*Input data*.
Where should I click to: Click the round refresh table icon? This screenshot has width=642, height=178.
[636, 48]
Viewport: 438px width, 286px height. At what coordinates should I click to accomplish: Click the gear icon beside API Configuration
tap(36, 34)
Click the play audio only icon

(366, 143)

*Stated problem*. Filter the records above down to only the lines that contain the string "height", and copy those lines.

*Task output*.
Where should I click to: Click the round refresh table icon? This screenshot has width=642, height=178.
Viewport: 438px width, 286px height. At what coordinates should I click to accomplish: Click the gear icon beside API Configuration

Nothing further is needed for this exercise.